— START OF Extracted entries —

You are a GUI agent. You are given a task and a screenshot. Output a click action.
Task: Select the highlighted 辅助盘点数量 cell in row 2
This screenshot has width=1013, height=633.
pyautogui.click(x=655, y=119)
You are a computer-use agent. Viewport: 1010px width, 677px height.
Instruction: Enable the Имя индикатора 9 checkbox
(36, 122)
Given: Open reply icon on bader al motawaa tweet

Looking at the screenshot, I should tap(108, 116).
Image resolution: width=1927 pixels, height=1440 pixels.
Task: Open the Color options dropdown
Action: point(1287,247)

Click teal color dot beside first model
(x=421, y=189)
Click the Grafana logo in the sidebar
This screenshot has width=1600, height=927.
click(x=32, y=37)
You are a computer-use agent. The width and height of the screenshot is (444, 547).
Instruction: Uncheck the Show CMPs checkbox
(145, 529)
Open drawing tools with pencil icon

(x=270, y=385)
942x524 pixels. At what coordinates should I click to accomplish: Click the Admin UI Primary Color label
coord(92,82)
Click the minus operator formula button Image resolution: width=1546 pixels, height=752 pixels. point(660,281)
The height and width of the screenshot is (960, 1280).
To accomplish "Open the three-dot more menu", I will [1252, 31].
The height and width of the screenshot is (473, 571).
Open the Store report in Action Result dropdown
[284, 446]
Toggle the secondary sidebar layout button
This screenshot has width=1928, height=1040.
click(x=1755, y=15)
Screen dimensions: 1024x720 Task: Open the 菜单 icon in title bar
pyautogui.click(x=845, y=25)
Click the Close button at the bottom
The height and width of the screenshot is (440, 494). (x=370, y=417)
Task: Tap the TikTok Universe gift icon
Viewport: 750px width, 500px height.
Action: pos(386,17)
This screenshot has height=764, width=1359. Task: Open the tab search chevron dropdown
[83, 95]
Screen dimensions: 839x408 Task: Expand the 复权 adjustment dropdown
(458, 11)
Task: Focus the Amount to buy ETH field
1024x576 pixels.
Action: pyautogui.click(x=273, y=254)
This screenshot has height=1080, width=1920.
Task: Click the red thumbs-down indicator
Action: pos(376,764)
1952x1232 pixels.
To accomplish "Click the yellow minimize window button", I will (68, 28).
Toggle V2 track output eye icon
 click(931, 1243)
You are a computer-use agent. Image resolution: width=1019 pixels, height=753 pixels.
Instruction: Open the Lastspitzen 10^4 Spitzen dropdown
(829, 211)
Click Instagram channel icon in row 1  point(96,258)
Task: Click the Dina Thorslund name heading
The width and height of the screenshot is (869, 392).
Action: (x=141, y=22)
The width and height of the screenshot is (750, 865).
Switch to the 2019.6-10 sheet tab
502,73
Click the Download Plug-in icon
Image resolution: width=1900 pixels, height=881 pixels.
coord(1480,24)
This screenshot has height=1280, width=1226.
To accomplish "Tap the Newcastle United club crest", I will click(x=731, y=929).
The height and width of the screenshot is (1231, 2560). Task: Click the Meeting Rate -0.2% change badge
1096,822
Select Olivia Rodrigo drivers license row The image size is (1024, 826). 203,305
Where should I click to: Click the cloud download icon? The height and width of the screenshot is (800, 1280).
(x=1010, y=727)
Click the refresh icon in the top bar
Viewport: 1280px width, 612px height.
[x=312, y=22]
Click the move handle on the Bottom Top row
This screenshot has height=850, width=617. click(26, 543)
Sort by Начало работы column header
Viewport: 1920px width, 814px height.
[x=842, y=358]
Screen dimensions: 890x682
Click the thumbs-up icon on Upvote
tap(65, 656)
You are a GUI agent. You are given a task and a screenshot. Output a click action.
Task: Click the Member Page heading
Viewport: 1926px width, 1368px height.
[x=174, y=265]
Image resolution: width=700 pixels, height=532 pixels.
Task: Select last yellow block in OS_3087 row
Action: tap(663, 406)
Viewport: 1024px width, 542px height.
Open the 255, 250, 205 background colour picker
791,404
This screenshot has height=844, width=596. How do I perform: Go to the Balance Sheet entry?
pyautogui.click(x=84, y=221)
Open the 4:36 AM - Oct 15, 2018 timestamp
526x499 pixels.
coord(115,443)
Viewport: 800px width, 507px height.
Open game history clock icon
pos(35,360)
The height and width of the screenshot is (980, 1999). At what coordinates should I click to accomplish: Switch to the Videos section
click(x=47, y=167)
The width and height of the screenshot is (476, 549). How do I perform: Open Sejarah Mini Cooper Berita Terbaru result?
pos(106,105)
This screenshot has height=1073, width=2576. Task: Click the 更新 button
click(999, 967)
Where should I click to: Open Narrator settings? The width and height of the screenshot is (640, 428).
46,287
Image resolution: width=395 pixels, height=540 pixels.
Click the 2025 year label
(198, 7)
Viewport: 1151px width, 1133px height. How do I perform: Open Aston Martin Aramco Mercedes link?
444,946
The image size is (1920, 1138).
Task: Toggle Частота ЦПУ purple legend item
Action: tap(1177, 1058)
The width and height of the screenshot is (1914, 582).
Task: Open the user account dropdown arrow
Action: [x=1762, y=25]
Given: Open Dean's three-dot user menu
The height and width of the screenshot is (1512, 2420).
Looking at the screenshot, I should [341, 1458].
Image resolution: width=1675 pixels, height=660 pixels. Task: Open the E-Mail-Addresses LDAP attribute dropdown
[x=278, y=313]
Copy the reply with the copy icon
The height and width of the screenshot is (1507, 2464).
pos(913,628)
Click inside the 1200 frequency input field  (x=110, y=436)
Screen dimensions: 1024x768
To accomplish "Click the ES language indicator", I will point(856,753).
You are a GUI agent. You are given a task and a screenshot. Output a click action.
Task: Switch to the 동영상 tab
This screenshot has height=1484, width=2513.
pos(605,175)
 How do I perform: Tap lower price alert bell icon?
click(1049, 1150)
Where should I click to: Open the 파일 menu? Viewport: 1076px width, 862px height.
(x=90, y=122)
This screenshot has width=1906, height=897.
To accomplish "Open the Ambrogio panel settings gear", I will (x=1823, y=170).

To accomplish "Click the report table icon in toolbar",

— END OF Extracted entries —

To do.
Can you copy out every one of the entries above word for word, with no changes?

Worked solution.
You are a GUI agent. You are given a task and a screenshot. Output a click action.
Task: Select the highlighted 辅助盘点数量 cell in row 2
This screenshot has width=1013, height=633.
pyautogui.click(x=655, y=119)
You are a computer-use agent. Viewport: 1010px width, 677px height.
Instruction: Enable the Имя индикатора 9 checkbox
(36, 122)
Given: Open reply icon on bader al motawaa tweet

Looking at the screenshot, I should tap(108, 116).
Image resolution: width=1927 pixels, height=1440 pixels.
Task: Open the Color options dropdown
Action: point(1287,247)

Click teal color dot beside first model
(x=421, y=189)
Click the Grafana logo in the sidebar
This screenshot has width=1600, height=927.
click(x=32, y=37)
You are a computer-use agent. The width and height of the screenshot is (444, 547).
Instruction: Uncheck the Show CMPs checkbox
(145, 529)
Open drawing tools with pencil icon

(x=270, y=385)
942x524 pixels. At what coordinates should I click to accomplish: Click the Admin UI Primary Color label
coord(92,82)
Click the minus operator formula button Image resolution: width=1546 pixels, height=752 pixels. point(660,281)
The height and width of the screenshot is (960, 1280).
To accomplish "Open the three-dot more menu", I will [1252, 31].
The height and width of the screenshot is (473, 571).
Open the Store report in Action Result dropdown
[284, 446]
Toggle the secondary sidebar layout button
This screenshot has width=1928, height=1040.
click(x=1755, y=15)
Screen dimensions: 1024x720 Task: Open the 菜单 icon in title bar
pyautogui.click(x=845, y=25)
Click the Close button at the bottom
The height and width of the screenshot is (440, 494). (x=370, y=417)
Task: Tap the TikTok Universe gift icon
Viewport: 750px width, 500px height.
Action: pos(386,17)
This screenshot has height=764, width=1359. Task: Open the tab search chevron dropdown
[83, 95]
Screen dimensions: 839x408 Task: Expand the 复权 adjustment dropdown
(458, 11)
Task: Focus the Amount to buy ETH field
1024x576 pixels.
Action: pyautogui.click(x=273, y=254)
This screenshot has height=1080, width=1920.
Task: Click the red thumbs-down indicator
Action: pos(376,764)
1952x1232 pixels.
To accomplish "Click the yellow minimize window button", I will (68, 28).
Toggle V2 track output eye icon
 click(931, 1243)
You are a computer-use agent. Image resolution: width=1019 pixels, height=753 pixels.
Instruction: Open the Lastspitzen 10^4 Spitzen dropdown
(829, 211)
Click Instagram channel icon in row 1  point(96,258)
Task: Click the Dina Thorslund name heading
The width and height of the screenshot is (869, 392).
Action: (x=141, y=22)
The width and height of the screenshot is (750, 865).
Switch to the 2019.6-10 sheet tab
502,73
Click the Download Plug-in icon
Image resolution: width=1900 pixels, height=881 pixels.
coord(1480,24)
This screenshot has height=1280, width=1226.
To accomplish "Tap the Newcastle United club crest", I will click(x=731, y=929).
The height and width of the screenshot is (1231, 2560). Task: Click the Meeting Rate -0.2% change badge
1096,822
Select Olivia Rodrigo drivers license row The image size is (1024, 826). 203,305
Where should I click to: Click the cloud download icon? The height and width of the screenshot is (800, 1280).
(x=1010, y=727)
Click the refresh icon in the top bar
Viewport: 1280px width, 612px height.
[x=312, y=22]
Click the move handle on the Bottom Top row
This screenshot has height=850, width=617. click(26, 543)
Sort by Начало работы column header
Viewport: 1920px width, 814px height.
[x=842, y=358]
Screen dimensions: 890x682
Click the thumbs-up icon on Upvote
tap(65, 656)
You are a GUI agent. You are given a task and a screenshot. Output a click action.
Task: Click the Member Page heading
Viewport: 1926px width, 1368px height.
[x=174, y=265]
Image resolution: width=700 pixels, height=532 pixels.
Task: Select last yellow block in OS_3087 row
Action: tap(663, 406)
Viewport: 1024px width, 542px height.
Open the 255, 250, 205 background colour picker
791,404
This screenshot has height=844, width=596. How do I perform: Go to the Balance Sheet entry?
pyautogui.click(x=84, y=221)
Open the 4:36 AM - Oct 15, 2018 timestamp
526x499 pixels.
coord(115,443)
Viewport: 800px width, 507px height.
Open game history clock icon
pos(35,360)
The height and width of the screenshot is (980, 1999). At what coordinates should I click to accomplish: Switch to the Videos section
click(x=47, y=167)
The width and height of the screenshot is (476, 549). How do I perform: Open Sejarah Mini Cooper Berita Terbaru result?
pos(106,105)
This screenshot has height=1073, width=2576. Task: Click the 更新 button
click(999, 967)
Where should I click to: Open Narrator settings? The width and height of the screenshot is (640, 428).
46,287
Image resolution: width=395 pixels, height=540 pixels.
Click the 2025 year label
(198, 7)
Viewport: 1151px width, 1133px height. How do I perform: Open Aston Martin Aramco Mercedes link?
444,946
The image size is (1920, 1138).
Task: Toggle Частота ЦПУ purple legend item
Action: tap(1177, 1058)
The width and height of the screenshot is (1914, 582).
Task: Open the user account dropdown arrow
Action: [x=1762, y=25]
Given: Open Dean's three-dot user menu
The height and width of the screenshot is (1512, 2420).
Looking at the screenshot, I should [341, 1458].
Image resolution: width=1675 pixels, height=660 pixels. Task: Open the E-Mail-Addresses LDAP attribute dropdown
[x=278, y=313]
Copy the reply with the copy icon
The height and width of the screenshot is (1507, 2464).
pos(913,628)
Click inside the 1200 frequency input field  (x=110, y=436)
Screen dimensions: 1024x768
To accomplish "Click the ES language indicator", I will point(856,753).
You are a GUI agent. You are given a task and a screenshot. Output a click action.
Task: Switch to the 동영상 tab
This screenshot has height=1484, width=2513.
pos(605,175)
 How do I perform: Tap lower price alert bell icon?
click(1049, 1150)
Where should I click to: Open the 파일 menu? Viewport: 1076px width, 862px height.
(x=90, y=122)
This screenshot has width=1906, height=897.
To accomplish "Open the Ambrogio panel settings gear", I will (x=1823, y=170).

To accomplish "Click the report table icon in toolbar",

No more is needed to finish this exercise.